Stored data:
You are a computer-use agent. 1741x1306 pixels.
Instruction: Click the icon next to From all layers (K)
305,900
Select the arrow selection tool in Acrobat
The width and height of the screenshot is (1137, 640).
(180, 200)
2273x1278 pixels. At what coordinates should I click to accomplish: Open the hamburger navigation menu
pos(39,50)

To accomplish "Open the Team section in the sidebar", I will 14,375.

» TASK TO CARRY OUT:
The answer should consist only of the lines from the one with "2273x1278 pixels. At" to the final line of the records above, retyped word for word.

» SOLUTION FOR THIS EXERCISE:
2273x1278 pixels. At what coordinates should I click to accomplish: Open the hamburger navigation menu
pos(39,50)

To accomplish "Open the Team section in the sidebar", I will 14,375.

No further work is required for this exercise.